Resistance is a Behavior
Submit yourselves therefore to God. Resist the devil, and he will flee from you. James 4:7
While mired in my own drug addiction, I knew what I should do. I knew that the addicted needed to go to treatment, attend meetings, be honest, and change their lives. Did I do those things though? No, of course not. I did what most of us who’ve been addicted have done. I just decided, in my mind, that I’d stop. Every time I picked up a bottle of pills, I promised myself it was the last time. I swore to Heaven and Earth that it was over. I’d clench my fists, squeeze my eyes, and promise that I was done. Yet, I did nothing to actually change. My plan for recovery was to simply flip a switch in my brain, declaring that I was no longer addicted.

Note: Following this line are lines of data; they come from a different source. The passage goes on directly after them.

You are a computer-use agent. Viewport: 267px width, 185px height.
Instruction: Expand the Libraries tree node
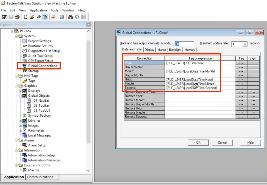point(20,121)
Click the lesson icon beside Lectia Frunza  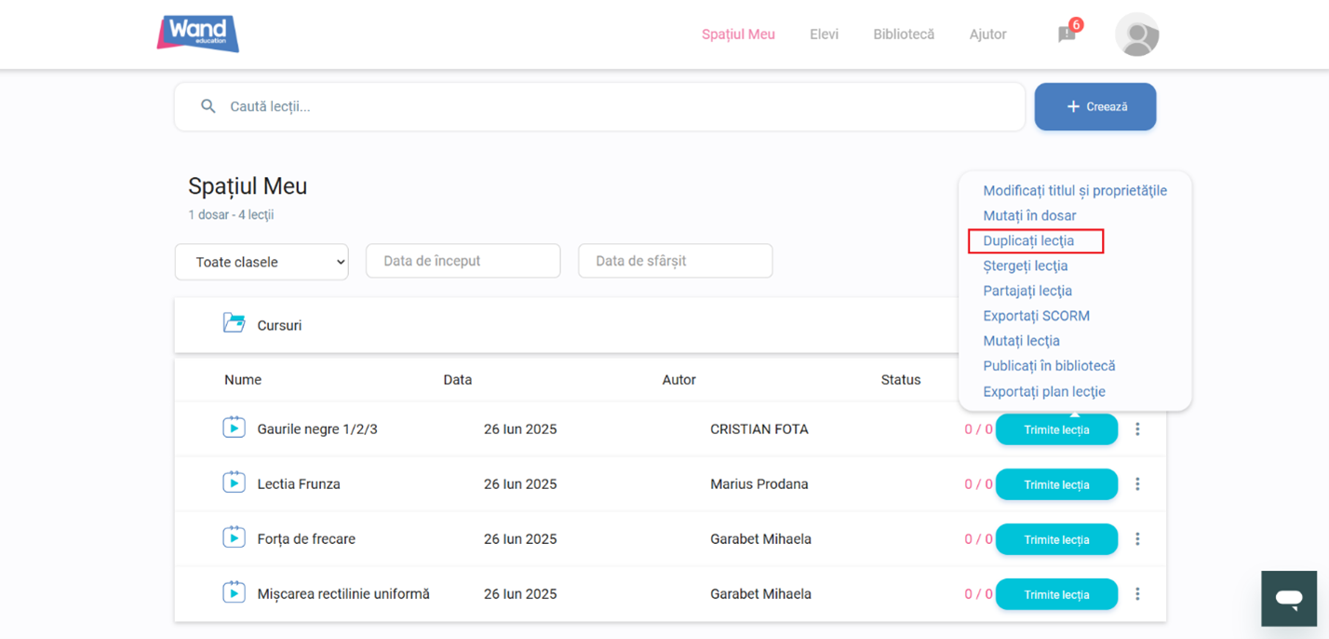pos(234,483)
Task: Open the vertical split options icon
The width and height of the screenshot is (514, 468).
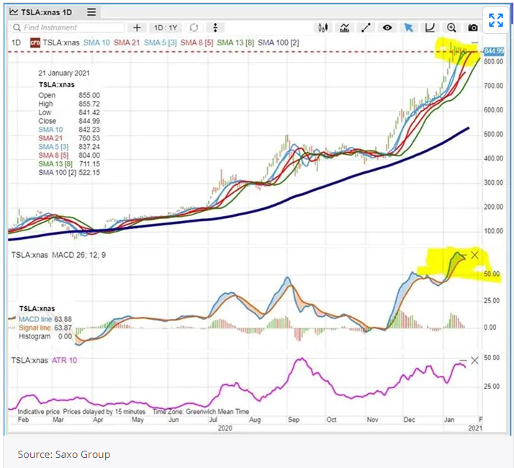Action: (215, 27)
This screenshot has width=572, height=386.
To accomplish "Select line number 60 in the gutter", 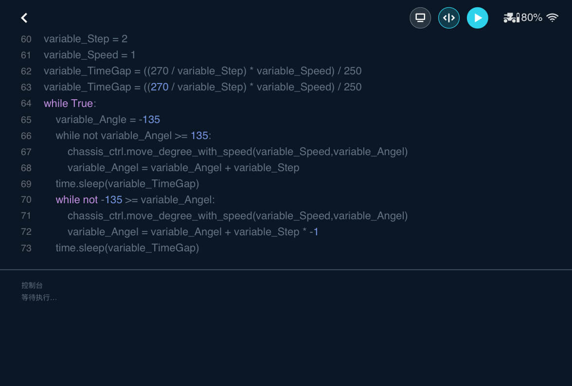I will tap(26, 39).
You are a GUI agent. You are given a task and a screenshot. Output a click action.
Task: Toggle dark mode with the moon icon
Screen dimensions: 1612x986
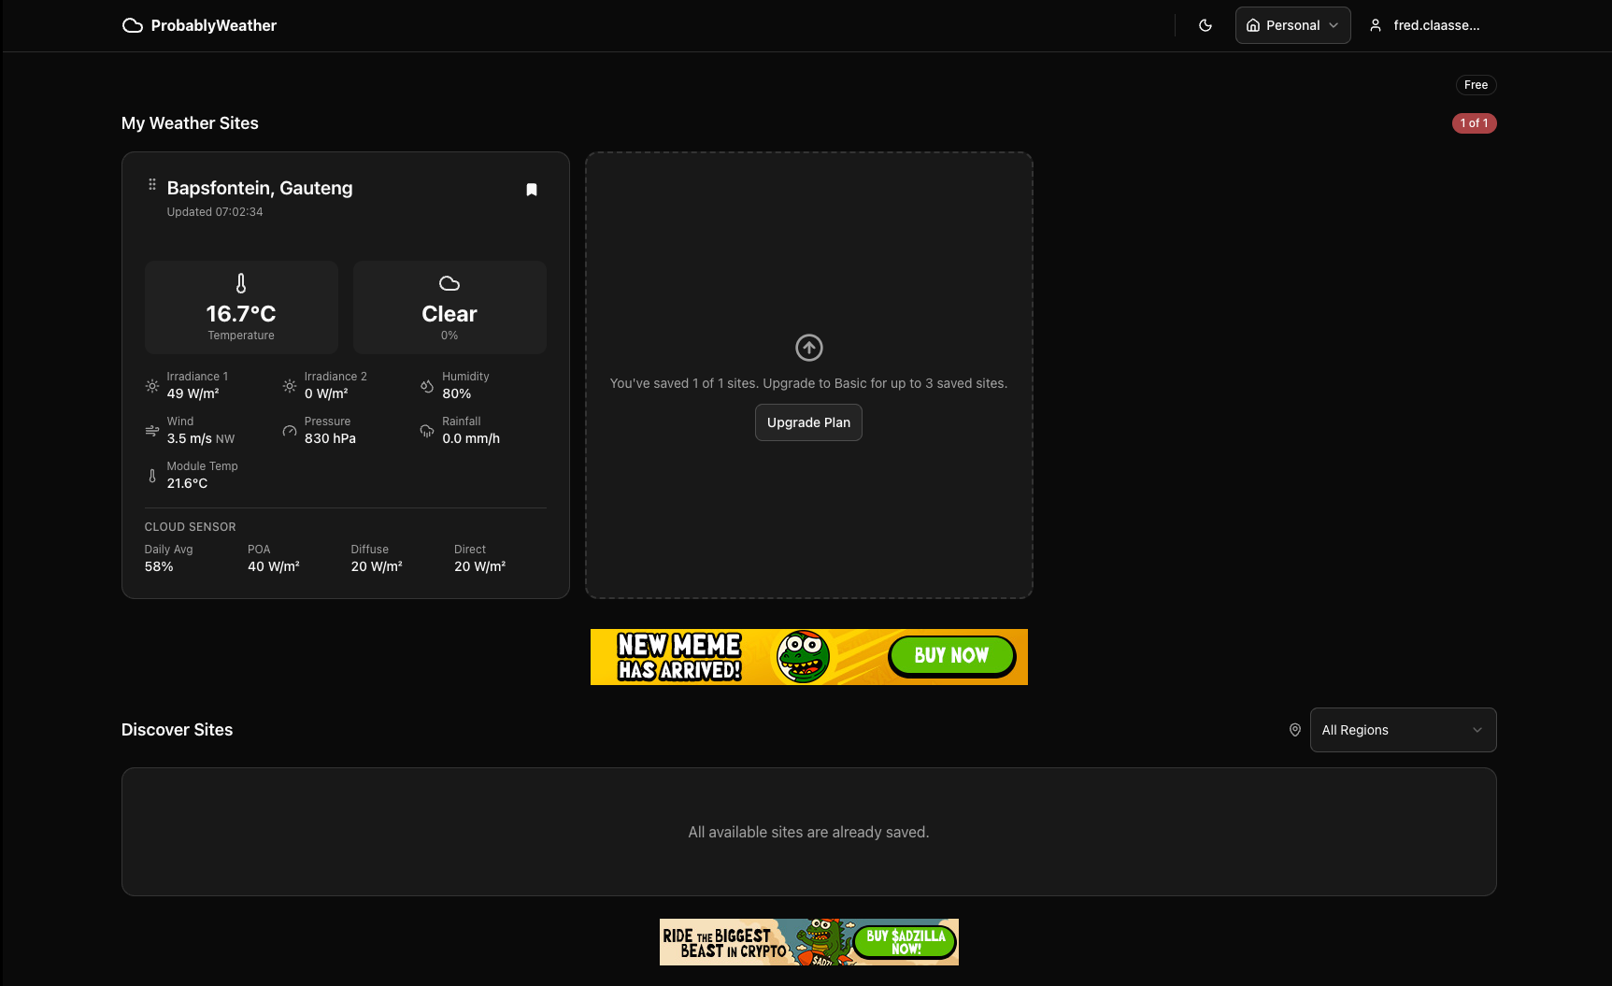pos(1205,25)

The problem of course, is that I was still addicted and when the withdrawal, craving, or opportunity arose, I’d go right back to using. Frustrated, I’d start the whole idiotic process over again, promising myself once again that I’d stop using. I must have done that a thousand times, always believing that this time, I really really mean it. I couldn’t accept it at the time, but I now understand this truth – Not committing to a plan of action is to plan for failure. If nothing changes, nothing changes, and simply deciding something in my head is no change at all.
In today’s passage, James may not have been talking about drug addiction, but he did provide a brief, but profound remedy to our self-destructive behaviors. In it, he said that we must do whatever it takes to separate ourselves from evil (James 4:8-10). This is how we find freedom from slavery to that evil. Simultaneously, we must pursue God’s will in our lives. It does no good to flee one addiction, only to find another. We must replace following our own will with following God’s will.

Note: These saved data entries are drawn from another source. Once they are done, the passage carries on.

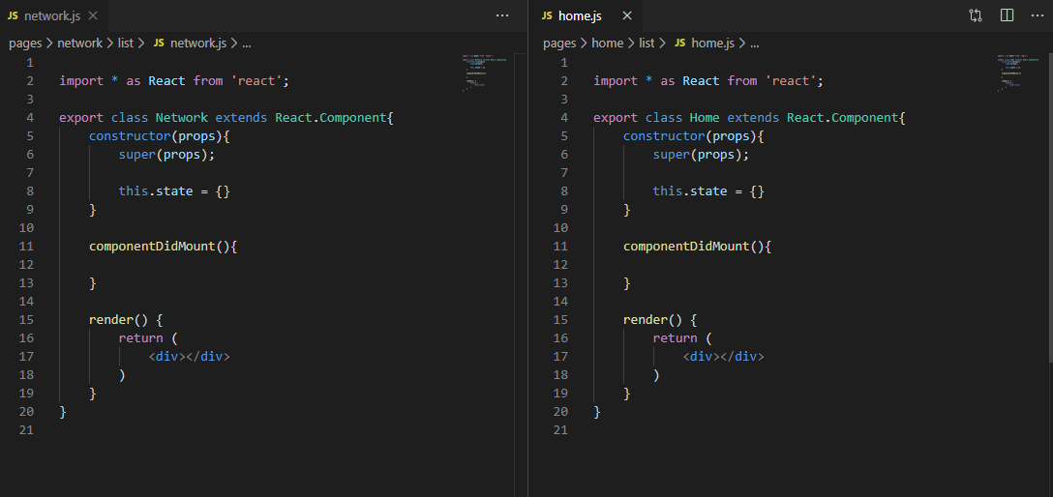Close the network.js tab

92,15
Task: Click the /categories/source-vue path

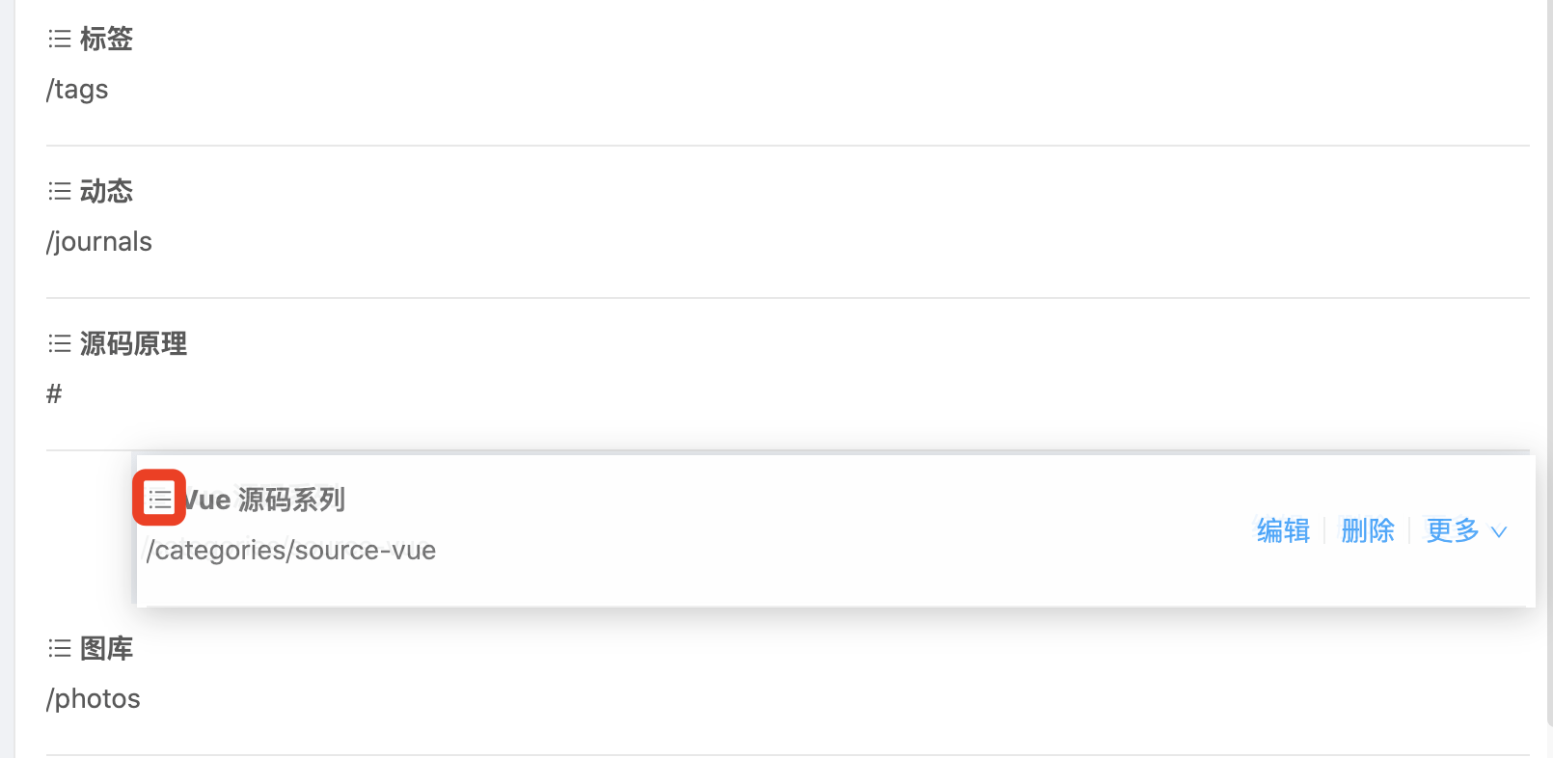Action: point(290,551)
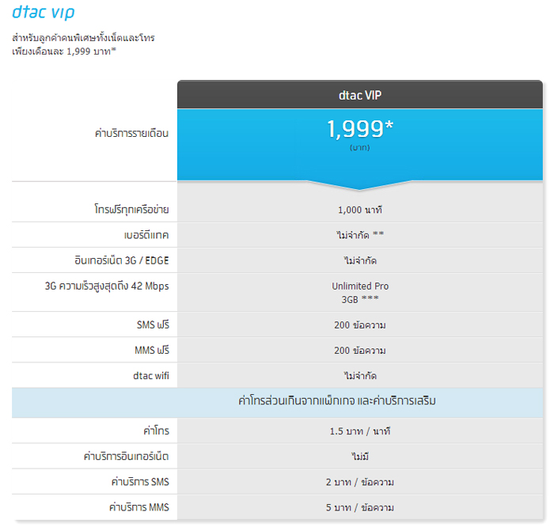
Task: Click the "1.5 บาท / นาที" call rate
Action: click(x=360, y=431)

To this, many of us will reply – But I’ve tried so hard, so many times, and still failed a thousand times! Looking back, if we’re honest, most of us have a lot of experience with giving in to our self-destructive desires. We don’t, however, have that much experience with doing whatever it takes to resist them. If we’re still stuck in an addictive, toxic behavior, then we’ve probably not done what it takes to separate ourselves from it.
It does get easier. Today, the struggle may be awful. Once we learn to abandon our way for God’s though, he does transform us as the evil flees. We all struggle with something, but we don’t have to live enslaved to that struggle.